O corpo da policial militar Gisele Alves Santana, exumado na última sexta-feira (6), apresentava marcas no pescoço. Esta informação foi revelada pelo advogado da família, José Miguel da Silva Junior, e trouxe uma nova perspectiva ao caso.
Gisele foi encontrada com um tiro na cabeça em 18 de fevereiro, no apartamento compartilhado com seu marido, o tenente-coronel Geraldo Leite. Leite, que estava presente no local, relatou o caso às autoridades como suicídio.
As marcas no pescoço chamaram a atenção da perícia.

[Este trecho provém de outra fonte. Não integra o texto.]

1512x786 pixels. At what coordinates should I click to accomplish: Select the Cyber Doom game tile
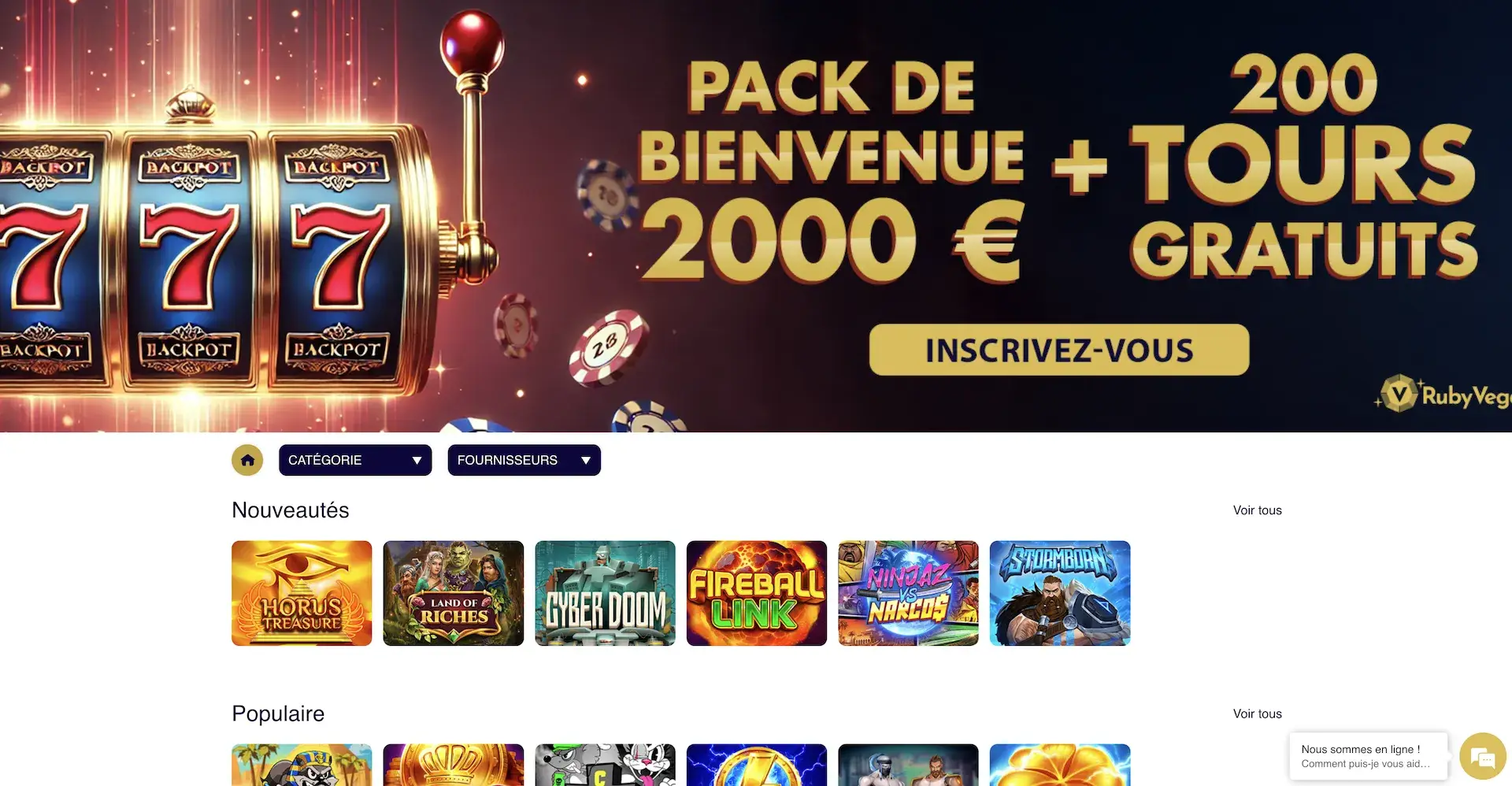point(605,593)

Segundo Silva Junior, estas indicam um possível feminicídio. “A marca é um fator preponderante, é uma equimose de dedos”, relatou o advogado.
“No meu entendimento, com os outros elementos de prova, [as marcas] corroboram para o feminicídio,” ele destacou.

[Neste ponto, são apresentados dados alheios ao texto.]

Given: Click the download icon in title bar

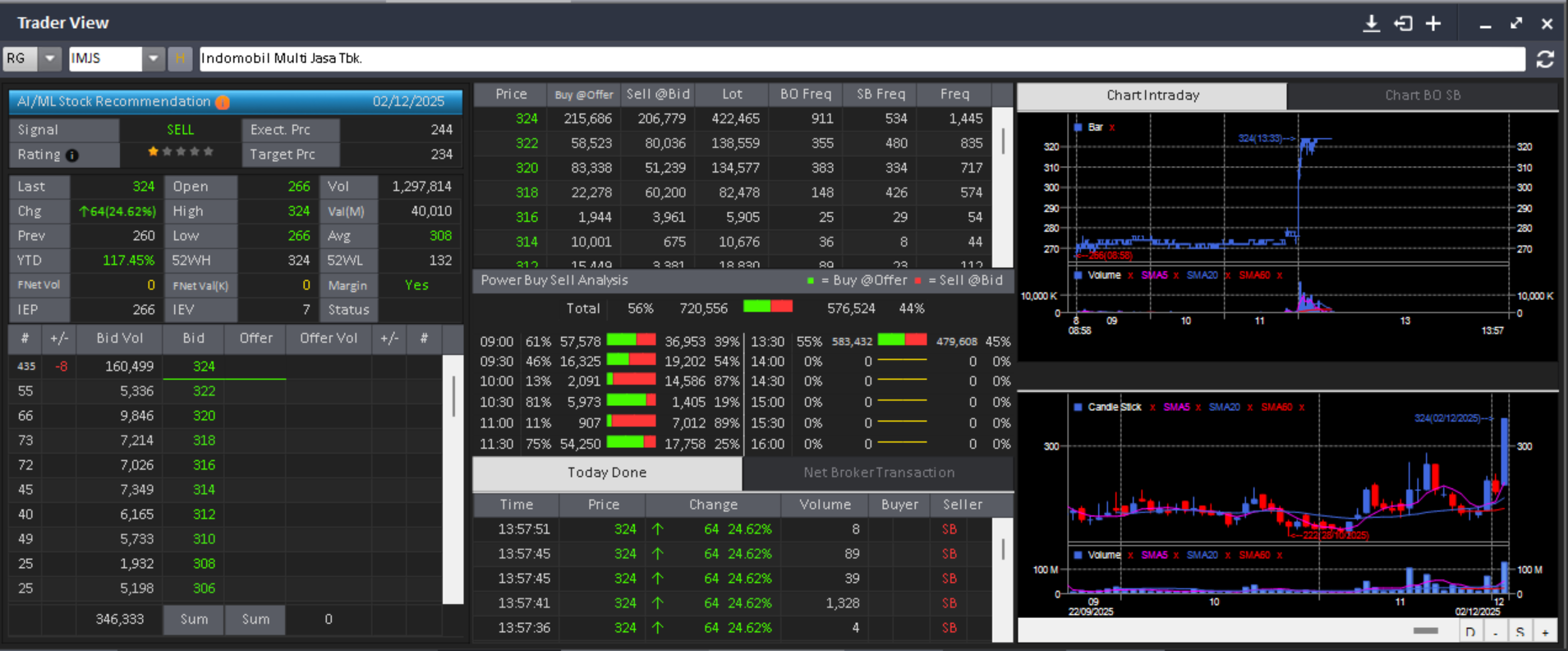Looking at the screenshot, I should [1371, 24].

Embora essas informações ainda não constem nos autos, o advogado afirma que existem evidências nos documentos que sugerem o envolvimento do marido no crime. Uma testemunha relatou ter ouvido o disparo às 7h28, 30 minutos antes do chamado ao Copom.
São pontos como esse que fortalecem a investigação. O fato do tenente-coronel ter tomado banho logo após o ocorrido também é considerado suspeito.

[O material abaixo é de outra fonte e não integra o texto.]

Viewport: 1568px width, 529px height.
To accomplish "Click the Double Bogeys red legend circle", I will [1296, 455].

“Ela está segurando a arma, a arma está grudada na mão dela”, disse o advogado, destacando a improbabilidade nos casos de suicídio.
Três policiais femininas ainda realizaram uma limpeza no apartamento pouco depois do acontecido, o que foi confirmado por imagens e depoimentos, causando estranheza ao advogado.
A Secretaria da Segurança Pública se mantém inativa quanto aos detalhes da investigação que segue sob sigilo, aguardando os laudos de reconstituição e exumação.